Among all apps on the ResearchKit platform, uBiome is the first for-profit company. When participants sign the consent form, they agree to having their information used in future research trials (although they can withdraw anytime). At the same time though, the information the company provides is a unique direct-to-consumer product that gives powerful information to an individual about his or her health.
uBiome chose weight as an initial project for the app since it affects almost everyone (whether you are trying to gain, lose, or maintain your weight). However, before the app launched, uBiome had done smaller, more targeted studies with doctors at Stanford, Massachusetts General Hospital, and Mount Sinai, among others, on specific diseases such as inflammatory bowel disease—a chronic condition that causes widespread inflammation throughout the GI tract—which certain bacteria are already known to influence.
But weight is only the beginning. In the future, uBiome—which launched in 2012 after an initial crowd-funding campaign—hopes to employ citizen scientists to help them study other diseases known (or thought) to be influenced by the microbiome. Earlier this year, uBiome made a call to smokers and nonsmokers alike to send them similar kits to analyze the bacteria inside their mouths. Now, with the app and the help of Apple’s ResearchKit, uBiome hopes to take their company to the next level by increasing the number of participants and the amount of data they have. For the weight study in particular, the more data they have, the better the study will be.

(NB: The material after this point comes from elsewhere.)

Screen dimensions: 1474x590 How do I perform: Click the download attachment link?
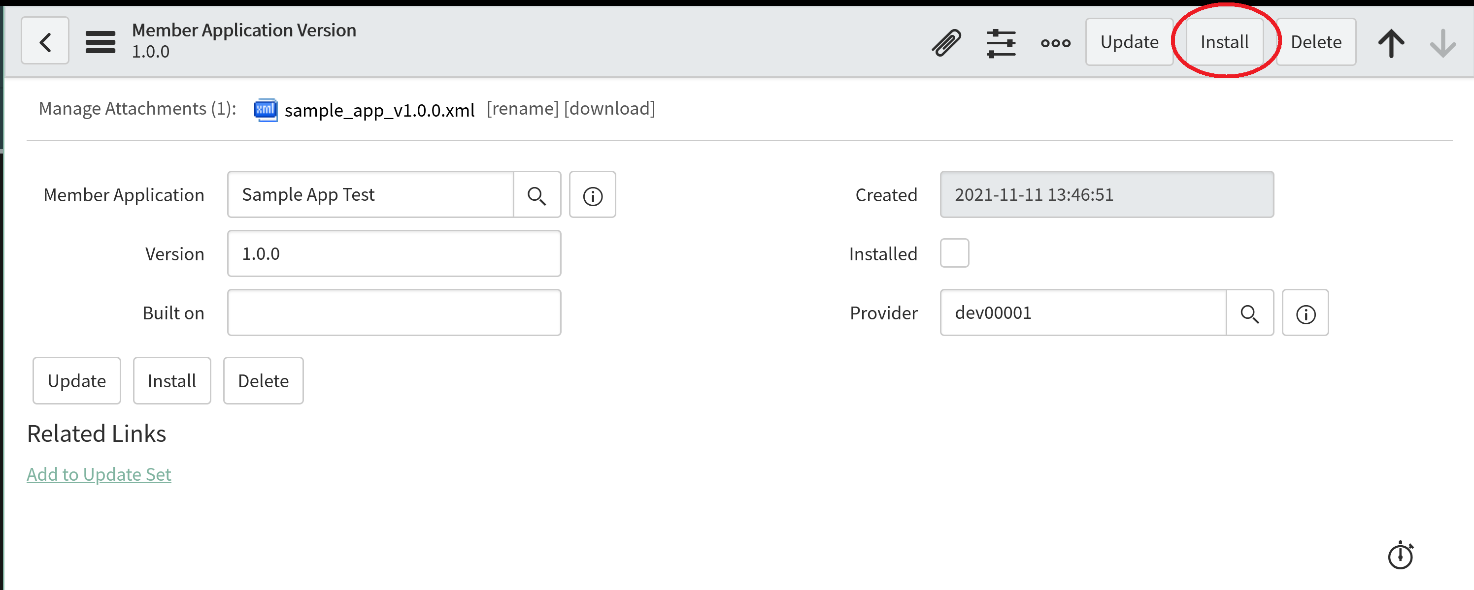tap(609, 109)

“This is a very broad study, so it’s all about the power of n,” says Richman. Other studies on specific diseases need less people, she says, but for something as broad as weight, getting more than enough data on many different types of people is crucial.

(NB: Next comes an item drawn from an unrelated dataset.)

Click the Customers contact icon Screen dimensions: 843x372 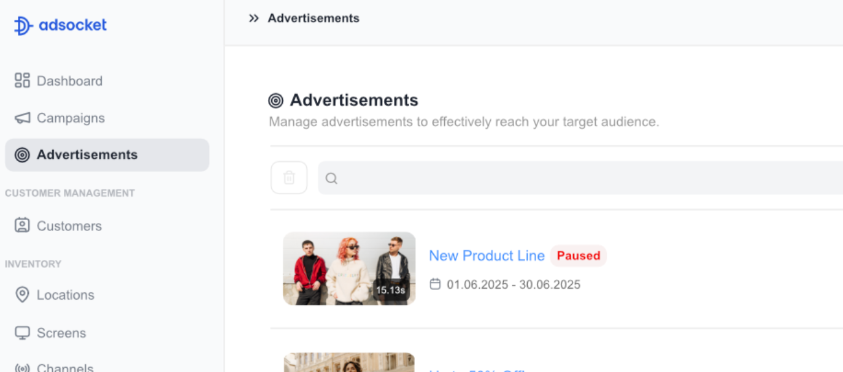(22, 226)
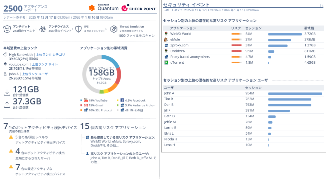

The results of this study will rely on the number of people that participate as well as the research that comes out of it. However, given the recent advances in microbiome research, which found relationships between the microbiome and obesity, schizophrenia, and even in the treatment of cancer, the results of this broad study could be radical. Furthermore, the study process is relatively easy, and could be fascinating for those individuals curious to know what lives inside their gut.
Participants also have the option of providing samples on a monthly basis, which would allow them to watch the changes in their gut microbial composition as they lose or gain weight, before and after they take probiotics or antibiotics, or as they adjust from a meat to vegetarian diet. Users will get out of the app what they are willing to put in, Richman says, and that includes answering the background questions as accurately as possible. But if they are willing to put in the effort, the results and analysis could be intriguing.